Cortés me cuenta que conoció a Ribeyro en 1952, en Salamanca, España, durante un congreso de literatura organizado por la universidad de esa ciudad. Sin embargo, la amistad se inició recién un año después, en París, mientras vivía en un cuarto de un hotel de la rue de la Harpe, Hotel Chauffage Central, Eau Chaude et Froide [‘Hotel Calefacción Central, Agua Caliente y Fría’]. Como debía viajar a Salamanca a rendir exámenes de Derecho, Cortés le pidió a Julio que ocupara su habitación por unos días. Unas semanas después recibió una carta suya que le informó que unos ladrones se habían llevado en su ausencia todo (libros, discos, radio, máquina fotográfica, ropa). Algunas prendas eran mías, pero en el caso del narrador fue desastroso. Terminaba su texto: «Salgo a la calle a comprarme un pañuelo».
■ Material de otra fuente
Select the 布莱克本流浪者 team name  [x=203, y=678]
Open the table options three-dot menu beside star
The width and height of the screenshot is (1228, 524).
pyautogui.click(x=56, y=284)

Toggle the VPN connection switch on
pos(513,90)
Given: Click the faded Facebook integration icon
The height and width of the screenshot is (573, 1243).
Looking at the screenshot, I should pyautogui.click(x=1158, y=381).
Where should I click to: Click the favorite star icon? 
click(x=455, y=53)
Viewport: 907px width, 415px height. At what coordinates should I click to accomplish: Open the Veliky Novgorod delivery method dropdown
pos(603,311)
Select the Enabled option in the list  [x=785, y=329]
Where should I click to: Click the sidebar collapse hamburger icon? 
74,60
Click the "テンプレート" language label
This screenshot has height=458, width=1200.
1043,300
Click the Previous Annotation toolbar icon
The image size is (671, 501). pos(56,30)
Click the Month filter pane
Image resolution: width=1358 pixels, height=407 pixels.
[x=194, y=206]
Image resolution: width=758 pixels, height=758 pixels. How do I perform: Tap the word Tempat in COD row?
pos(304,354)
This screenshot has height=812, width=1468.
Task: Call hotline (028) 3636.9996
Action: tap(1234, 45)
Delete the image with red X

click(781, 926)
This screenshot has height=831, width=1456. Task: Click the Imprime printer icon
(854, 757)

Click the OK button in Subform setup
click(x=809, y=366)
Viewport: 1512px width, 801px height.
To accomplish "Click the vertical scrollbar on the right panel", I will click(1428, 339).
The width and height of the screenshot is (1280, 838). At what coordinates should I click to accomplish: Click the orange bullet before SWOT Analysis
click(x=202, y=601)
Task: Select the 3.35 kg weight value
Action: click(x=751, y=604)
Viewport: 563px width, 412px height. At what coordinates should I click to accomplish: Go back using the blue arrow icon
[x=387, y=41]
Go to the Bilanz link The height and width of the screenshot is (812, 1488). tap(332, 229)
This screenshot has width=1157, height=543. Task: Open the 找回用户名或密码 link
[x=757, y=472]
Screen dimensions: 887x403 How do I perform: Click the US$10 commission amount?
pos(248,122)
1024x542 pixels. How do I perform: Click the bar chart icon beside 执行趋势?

«No sé si nos poníamos de acuerdo para encontrarnos en alguna ciudad europea, lo cierto es que nos vimos en Berlín —donde escanciábamos botellas de delicioso vodka ruso—, Múnich y Génova, en 1958, de donde Julio volvió a Lima después de varios años. Ya acá dábamos largos paseos, quizá con el deseo de encontrar argumentos para sus cuentos, pues de uno de esos paseos nació “Al pie del acantilado”, que Julio me dedicó. Cierta vez, le enseñé viejos barrios de Magdalena que estaban abandonados totalmente. En uno de ellos vivía un hombre que estaba con sus dos hijos. En allí adentro empezó a visitar el lugar y salió la historia. Había unos baños públicos que ya no se utilizaban hacía años. El resto lo inventó, con la gran imaginación que tenía».
Fragmento de "Ribeyro, una vida" de Jorge Coaguila.